* **TEKS UNTUK DIANALISIS**
================================
Nama Kapten Lukas Kustaryo adalah salah satu legenda dalam kisah pertempuran di jalur berdarah antara Karawang-Bekasi 1945-1947. Komandan Kompi dari Batalyon Tajimalela Divisi Siliwangi amat berbahaya bagi lawan, karena kecermatan, kecerdikan, dan utamanya keberaniannya dalam perang gerilya. Tak ada angka pastinya, tapi diakui cukup banyak prajurit KNIL yang menjadi korban sergapan maut Kompi Lukas Kustaryo itu.
Jengkel karena tusukan-tusukan maut Kapten Lukas, Divisi I KNIL pun mengirim pasukan ke Rawagede, dusun yang kini masuk Desa Balongsari, Rawamerta, Karawang, Jawa Barat. Ada laporan bahwa patroli KNIL ditembaki di Rawagede. Maka, pada dini hari 9 Desember 1947, Rawagede dikepung oleh sepasukan KNIL yang dipimpin seorang mayor, dan diperkuat prajurit para-komando DST (Depot speciale Troepen) baret hijau.
Serdadu Belanda memulai aksinya dengan tembakan mortir. Siapa yang terlihat keluar desa ditembak. Pagi harinya, serdadu KNIL merangsek masuk desa, tak ada perlawanan. Warga diminta menunjukkan pasukan Lukas, tak ada jawaban. Kekerasan berlanjut. Letusan senapan mulai terdengar. Puncaknya, warga desa dikumpulkan di tanah lapang, terutama kaum lelaki termasuk remajanya.
Laras bedil dan moncong senapan mengarah ke mereka. Lalu, letusan bertubi-tubi terdengar. Ratusan raga rebah ke tanah, bersimbah darah, dan sunyi tanpa suara. Sebanyak 431 orang meregang nyawa hari itu, sebagian wanita dan anak-anak.
Setahun sebelumnya, pasukan KNIL yang di dalamnya juga ada prajurit baret hijau DST (Depot speciale Troepen) menebar maut di sejumlah desa di pinggiran Kota Makassar dan Gowa. Di bawah pimpinan Kapten Raymond Pierre Westerling, serdadu Belanda itu membantai ribuan warga desa dengan dalih menumpas pemberontakan.
Kisah kekerasan dan kebrutalan pada era 1945-1949 praktis ada di mana-mana dengan skala berbeda. Hampir semua kota di Indonesia memiliki local heroes yang diwarnai kisah-kisah kekejaman Belanda. Sebagian menjadi mitos karena miskinnya verifikasi, lalu redup oleh perjalanan waktu.
================================
* **BUTIR YANG DISEDIAKAN**
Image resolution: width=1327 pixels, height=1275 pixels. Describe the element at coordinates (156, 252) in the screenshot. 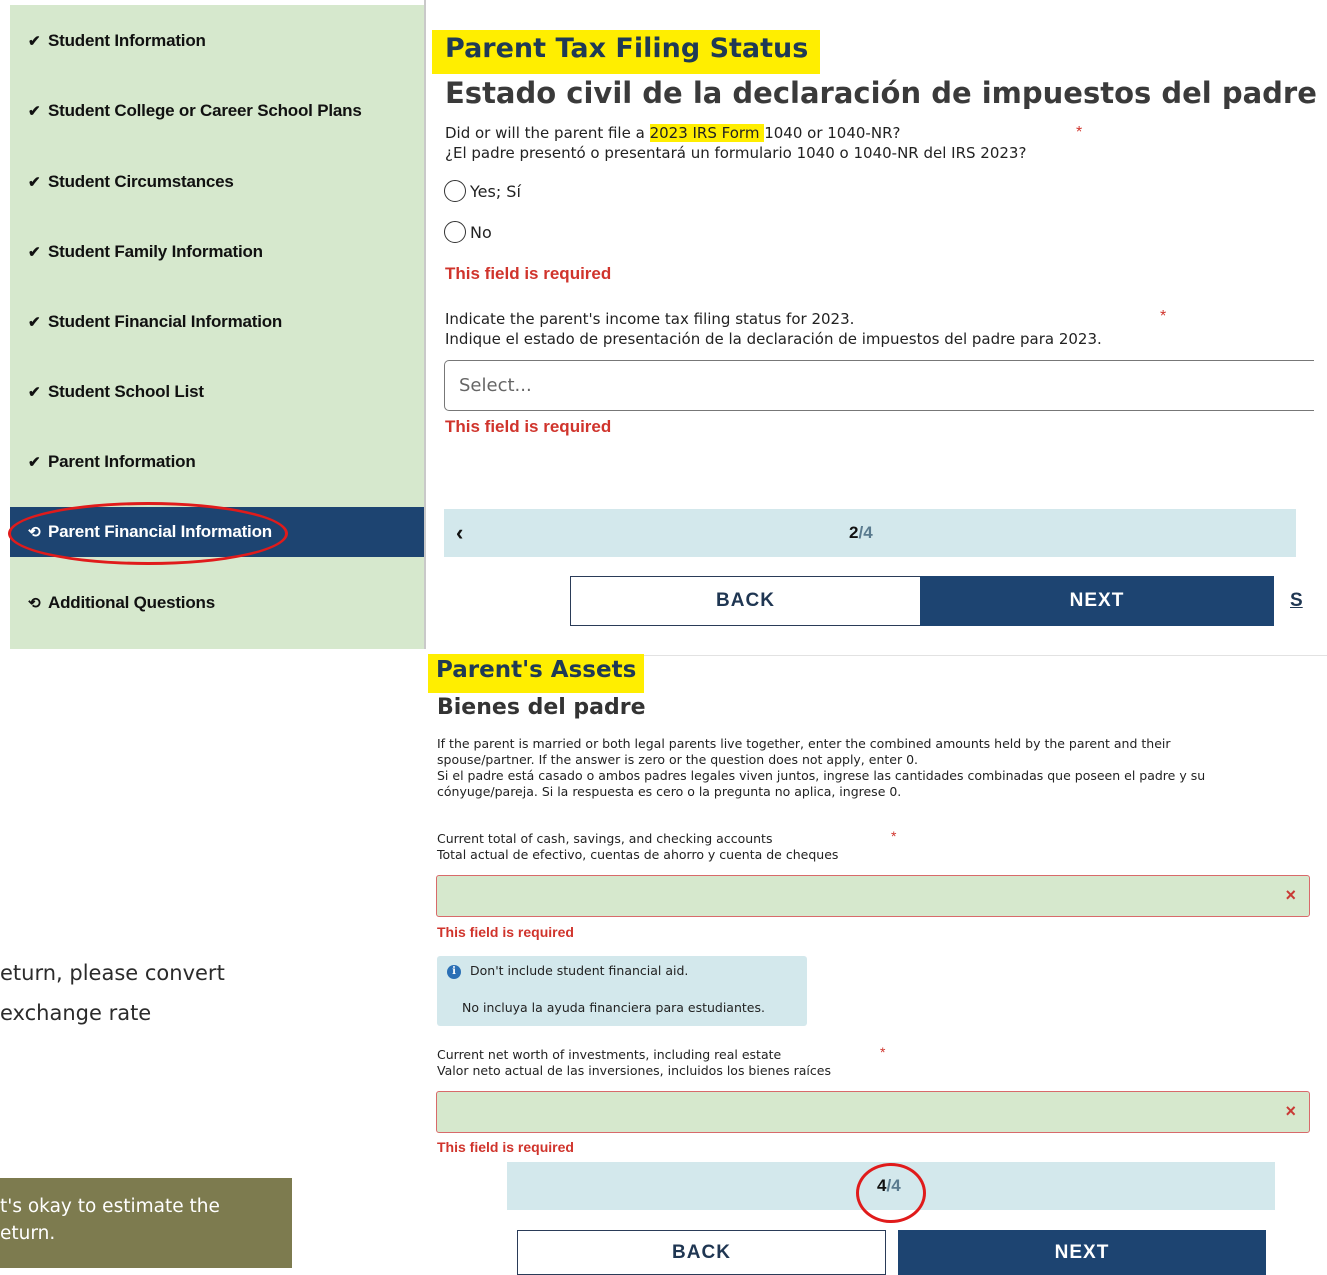

I see `sidebar-item-label: Student Family Information` at that location.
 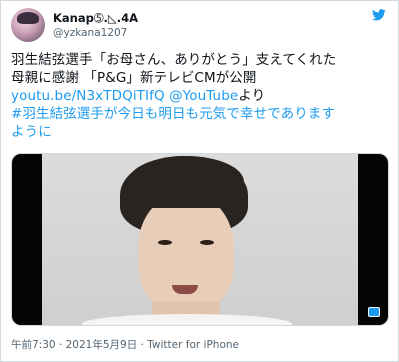 What do you see at coordinates (204, 96) in the screenshot?
I see `youtube-mention-link: @YouTube` at bounding box center [204, 96].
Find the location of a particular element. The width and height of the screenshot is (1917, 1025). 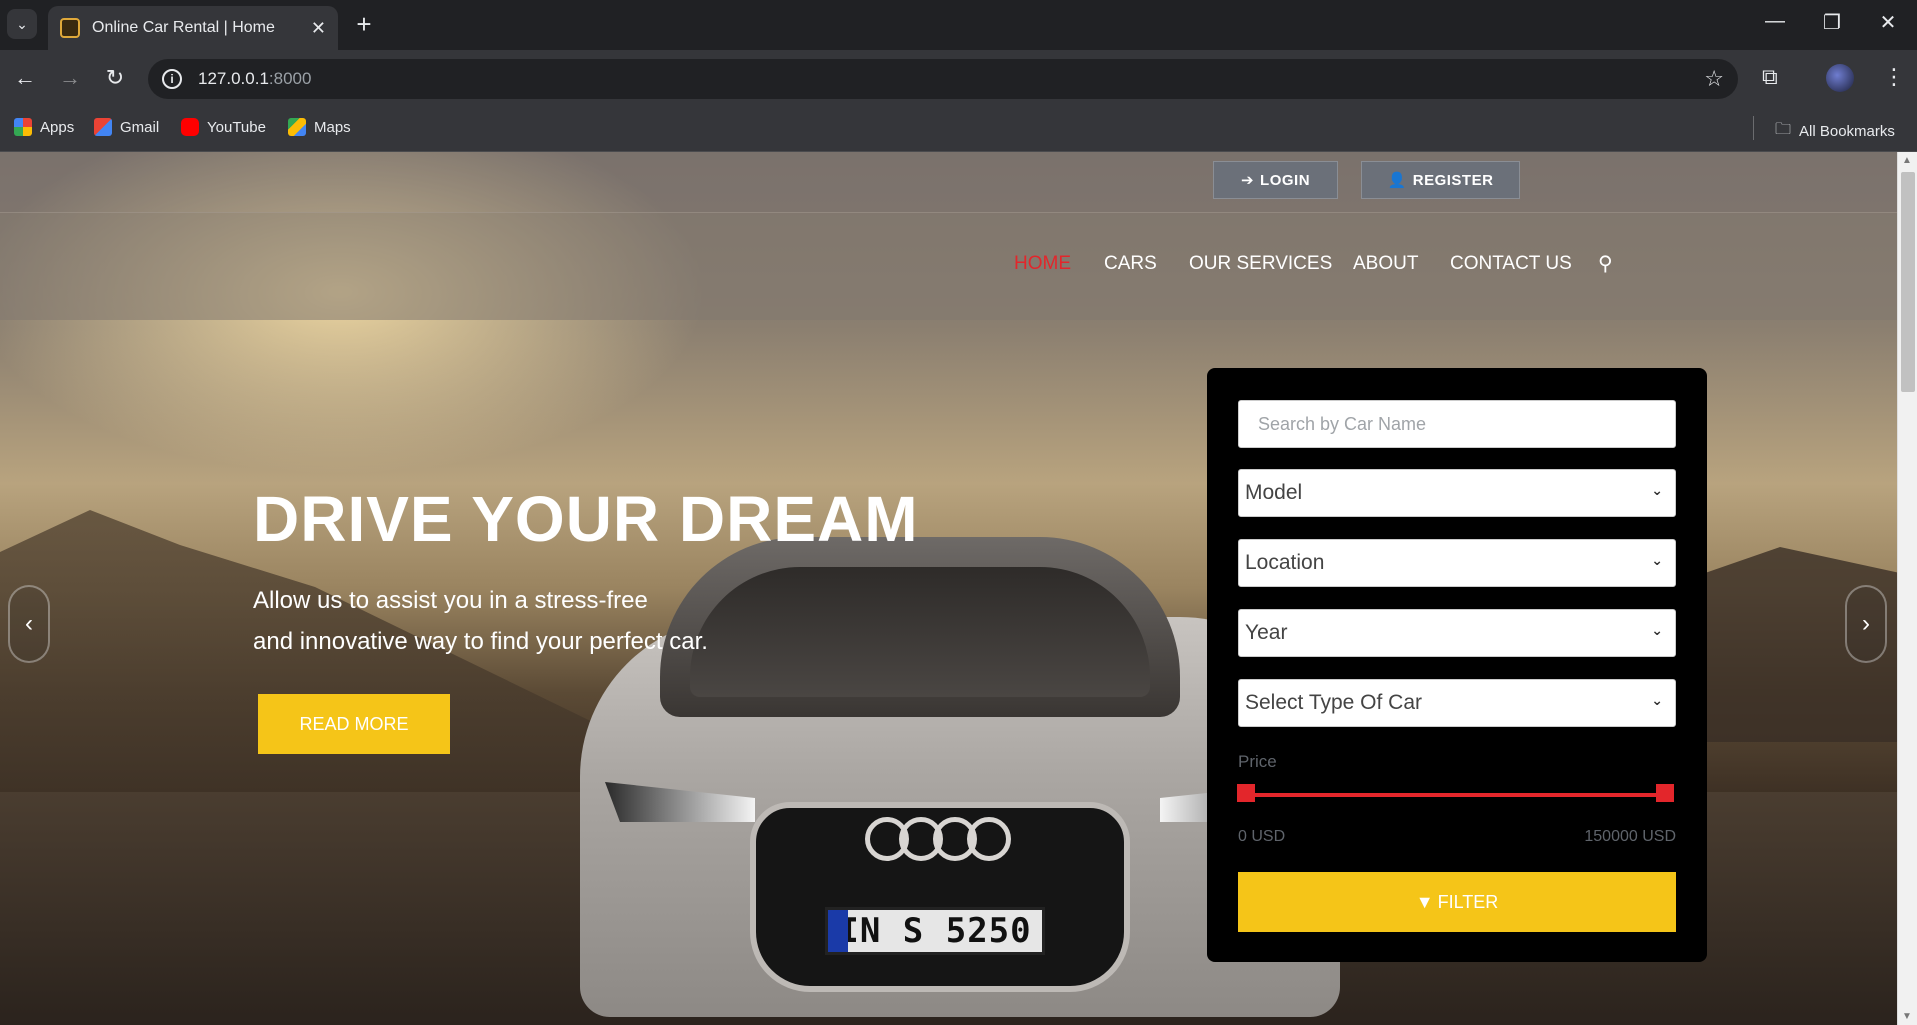

car-type-select: Select Type Of Car ⌄ is located at coordinates (1457, 703).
================================
* **YANG HARUS DIKERJAKAN**
Lanjutkan tulisan tentang kekerasan pasukan Belanda pada 1945–1949 mulai setelah kalimat terakhirnya.

* **JAWABAN TERTULIS**
Pemerintah RI yang masih muda memang tak bisa berbuat banyak. Dalam kasus Rawagede, Pemerintah RI hanya bisa mengadukan peristiwa pembantaian itu ke Satuan Tugas (Satgas) PBB, yakni Committee of Good Offices for Indonesia (Komisi Jasa Baik untuk Indonesia), yang ketika itu hadir di Jakarta. Komite itupun hanya bisa mengecam dengan menyebut tindakan serdadu Belanda itu “disengaja dan kejam”, tapi tak bisa memberi sanksi apapun.
Bertahun-tahun persoalan itu mengambang. Sejarah pun dikonstruksikan dengan cara yang berbeda. Di Belanda, tindak kekerasan itu disebut penumpasan pemberontakan, penegakan hukum, dan ketertiban yang diganggu kaum ekstrimis, atau melindungi warga Belanda dan kepentingan Kerajaan Belanda dari kekejaman kelompok bersenjata yang haus darah. Pihak Indonesia membangun narasi bahwa korban itu adalah kusuma bangsa yang rela menyerahkan jiwa raganya untuk kemerdekaan bangsanya.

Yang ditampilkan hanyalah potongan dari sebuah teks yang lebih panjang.